What is required: Would you retype the line that contains "You are a GUI" and all lines following it to the end of the entries below, exactly and without pictures?

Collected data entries
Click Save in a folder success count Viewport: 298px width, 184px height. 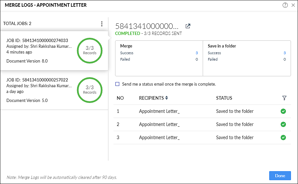pos(285,53)
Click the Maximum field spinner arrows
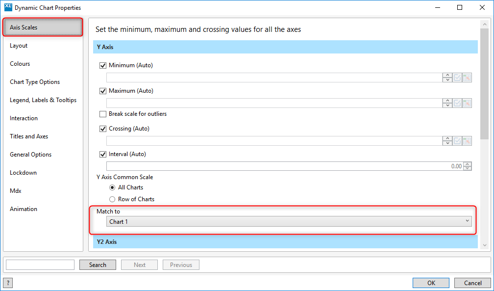This screenshot has width=494, height=291. pyautogui.click(x=447, y=103)
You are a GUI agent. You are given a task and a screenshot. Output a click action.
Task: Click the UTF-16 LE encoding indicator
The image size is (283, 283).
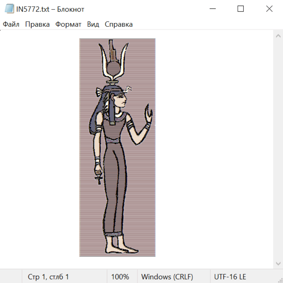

Exercise output:
You are a GUI agent. You are given a task and a screenshot. Output a click action.
Task: Click the UTF-16 LE encoding indicator
The image size is (283, 283).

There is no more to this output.